Extract exactly the lines from the top of the records through the line containing "You are a GUI", and keep pictures out of the copy.

-*-

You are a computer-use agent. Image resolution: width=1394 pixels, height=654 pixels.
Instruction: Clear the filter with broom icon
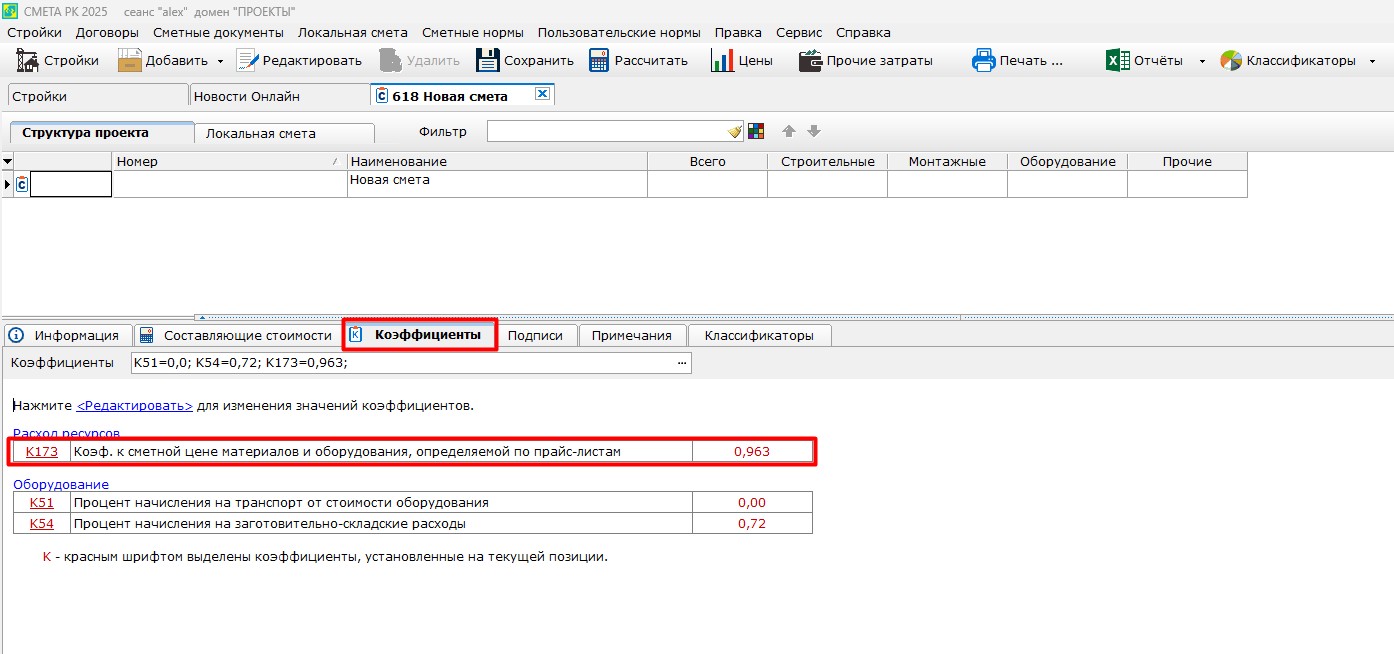pos(735,132)
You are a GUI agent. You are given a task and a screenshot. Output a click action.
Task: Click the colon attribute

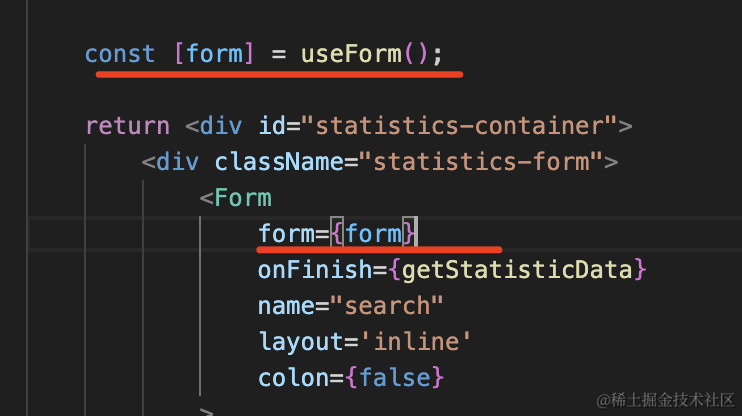click(x=293, y=378)
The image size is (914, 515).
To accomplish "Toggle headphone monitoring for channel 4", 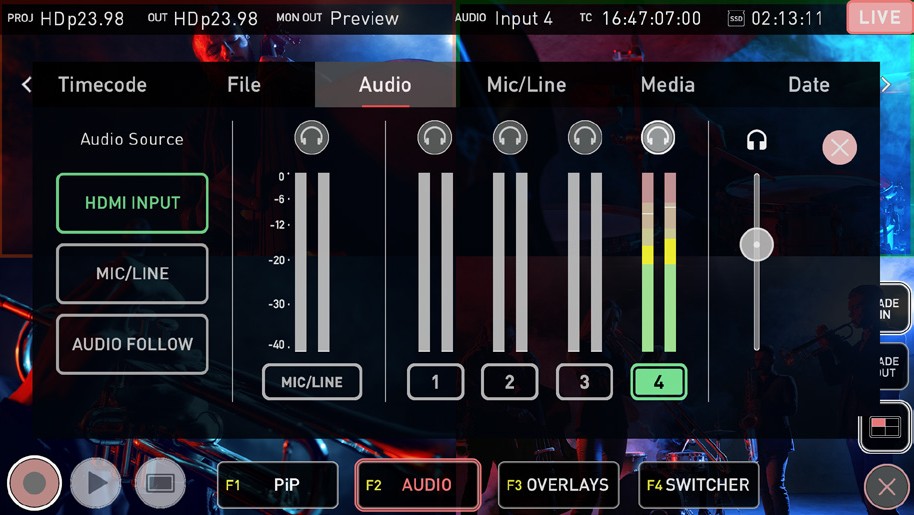I will coord(658,138).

-*-

▶ **Task result**
You are a computer-use agent. Image resolution: width=1394 pixels, height=654 pixels.
Instruction: Clear the filter with broom icon
pos(735,132)
You are a GUI agent. You are given a task and a screenshot. Output a click action.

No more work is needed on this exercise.